This prototxt here has been configured to stop learning on all layers by default: https://gist.github.com/ProGamerGov/1514d74dc6b799389875ce1764c1a12e

I was using the VGG16_SOD_finetune model: https://gist.github.com/jimmie33/509111f8a00a9ece2c3d5dde6a750129

And I ran ./build/tools/upgrade_net_proto_binary VGG16_SOD_finetune.caffemodel VGG16_SOD_finetune_out.caffemodel to convert the model to the latest version of Caffe.

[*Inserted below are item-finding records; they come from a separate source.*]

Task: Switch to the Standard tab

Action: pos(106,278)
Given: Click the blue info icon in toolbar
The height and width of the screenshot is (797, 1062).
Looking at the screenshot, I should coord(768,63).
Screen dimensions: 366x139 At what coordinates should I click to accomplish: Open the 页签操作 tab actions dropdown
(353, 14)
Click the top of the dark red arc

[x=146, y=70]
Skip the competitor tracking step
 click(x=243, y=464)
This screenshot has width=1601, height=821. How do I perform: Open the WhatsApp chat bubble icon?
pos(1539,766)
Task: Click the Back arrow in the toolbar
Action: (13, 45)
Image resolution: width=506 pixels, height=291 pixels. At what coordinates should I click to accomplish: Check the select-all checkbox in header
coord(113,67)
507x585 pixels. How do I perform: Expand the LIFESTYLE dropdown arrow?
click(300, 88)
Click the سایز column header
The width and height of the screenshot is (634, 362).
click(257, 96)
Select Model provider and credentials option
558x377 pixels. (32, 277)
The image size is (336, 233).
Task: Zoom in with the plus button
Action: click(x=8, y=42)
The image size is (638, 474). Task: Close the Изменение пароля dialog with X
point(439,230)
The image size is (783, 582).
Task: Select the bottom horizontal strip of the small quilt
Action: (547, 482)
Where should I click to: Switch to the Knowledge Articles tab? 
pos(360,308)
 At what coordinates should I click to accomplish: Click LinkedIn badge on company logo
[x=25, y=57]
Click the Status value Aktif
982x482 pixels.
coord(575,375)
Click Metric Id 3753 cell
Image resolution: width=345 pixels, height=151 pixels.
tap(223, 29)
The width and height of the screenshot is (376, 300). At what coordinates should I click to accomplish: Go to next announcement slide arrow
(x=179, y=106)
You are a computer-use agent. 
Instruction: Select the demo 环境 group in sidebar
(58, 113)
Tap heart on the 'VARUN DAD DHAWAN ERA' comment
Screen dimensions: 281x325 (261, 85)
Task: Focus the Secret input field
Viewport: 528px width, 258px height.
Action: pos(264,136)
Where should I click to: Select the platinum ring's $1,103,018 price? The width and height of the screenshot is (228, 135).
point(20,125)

You can allow learning on your layer of choice by changing the following lines of code on the desired layer:

  param {
    lr_mult: 0
    decay_mult: 1
  }
  param {
    lr_mult: 0
    decay_mult: 0
  }

To:

param {
    lr_mult: 1
    decay_mult: 1
  }
  param {
    lr_mult: 2
    decay_mult: 0
  }

The learning related values are from this Caffe guide here for training certain layers exclusively: https://github.com/BVLC/caffe/wiki/Fine-Tuning-or-Training-Certain-Layers-Exclusively

Another note is that edge detection abilities of the model do not seem to be positively or negatively impacted by this layer specific training.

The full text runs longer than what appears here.